VLANs operate at the data link layer of the OSI model. Administrators often configure a VLAN to map directly to an IP network, or subnet, which gives the appearance of involving the network layer. Generally, VLANs within the same organization will be assigned different non-overlapping network address ranges. This is not a requirement of VLANs. There is no issue with separate VLANs using identical overlapping address ranges (e.g. two VLANs each use the private network ). However, it is not possible to route data between two networks with overlapping addresses without delicate IP remapping, so if the goal of VLANs is segmentation of a larger overall organizational network, non-overlapping addresses must be used in each separate VLAN.

A basic switch that is not configured for VLANs has VLAN functionality disabled or permanently enabled with a default VLAN that contains all ports on the device as members. The default VLAN typically uses VLAN identifier 1. Every device connected to one of its ports can send packets to any of the others. Separating ports by VLAN groups separates their traffic very much like connecting each group using a distinct switch for each group.

Remote management of the switch requires that the administrative functions be associated with one or more of the configured VLANs.

In the context of VLANs, the term trunk denotes a network link carrying multiple VLANs, which are identified by labels (or tags) inserted into their packets. Such trunks must run between tagged ports of VLAN-aware devices, so they are often switch-to-switch or switch-to-router links rather than links to hosts. (Note that the term 'trunk' is also used for what Cisco calls "channels" : Link Aggregation or Port Trunking). A router (Layer 3 device) serves as the backbone for network traffic going across different VLANs. It is only when the VLAN port group is to extend to another device that tagging is used. Since communications between ports on two different switches travel via the uplink ports of each switch involved, every VLAN containing such ports must also contain the uplink port of each switch involved, and traffic through these ports must be tagged.

Switches typically have no built-in method to indicate VLAN to port associations to someone working in a wiring closet. It is necessary for a technician to either have administrative access to the device to view its configuration, or for VLAN port assignment charts or diagrams to be kept next to the switches in each wiring closet.

==Protocols and design==
The protocol most commonly used today to support VLANs is IEEE 802.1Q. The IEEE 802.1 working group defined this method of multiplexing VLANs in an effort to provide multivendor VLAN support. Prior to the introduction of the 802.1Q standard, several proprietary protocols existed, such as Cisco Inter-Switch Link (ISL) and 3Com's Virtual LAN Trunk (VLT). Cisco also implemented VLANs over FDDI by carrying VLAN information in an IEEE 802.10 frame header, contrary to the purpose of the IEEE 802.10 standard.

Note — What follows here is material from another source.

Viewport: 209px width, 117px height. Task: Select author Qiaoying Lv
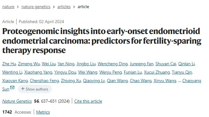click(x=94, y=81)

Both ISL and IEEE 802.1Q perform explicit tagging – the frame itself is tagged with VLAN identifiers. ISL uses an external tagging process that does not modify the Ethernet frame, while 802.1Q uses a frame-internal field for tagging, and therefore does modify the basic Ethernet frame structure. This internal tagging allows IEEE 802.1Q to work on both access and trunk links using standard Ethernet hardware.

===IEEE 802.1Q===

Under IEEE 802.1Q, the maximum number of VLANs on a given Ethernet network is 4,094 (4,096 values provided by the 12-bit VID field minus reserved values at each end of the range, 0 and 4,095). This does not impose the same limit on the number of IP subnets in such a network since a single VLAN can contain multiple IP subnets. IEEE 802.1ad extends the number of VLANs supported by adding support for multiple, nested VLAN tags. IEEE 802.1aq (Shortest Path Bridging) expands the VLAN limit to 16 million. Both improvements have been incorporated into the IEEE 802.1Q standard.

===Cisco Inter-Switch Link===

Inter-Switch Link (ISL) is a Cisco proprietary protocol used to interconnect switches and maintain VLAN information as traffic travels between switches on trunk links. ISL is provided as an alternative to IEEE 802.1Q. ISL is available only on some Cisco equipment and has been deprecated.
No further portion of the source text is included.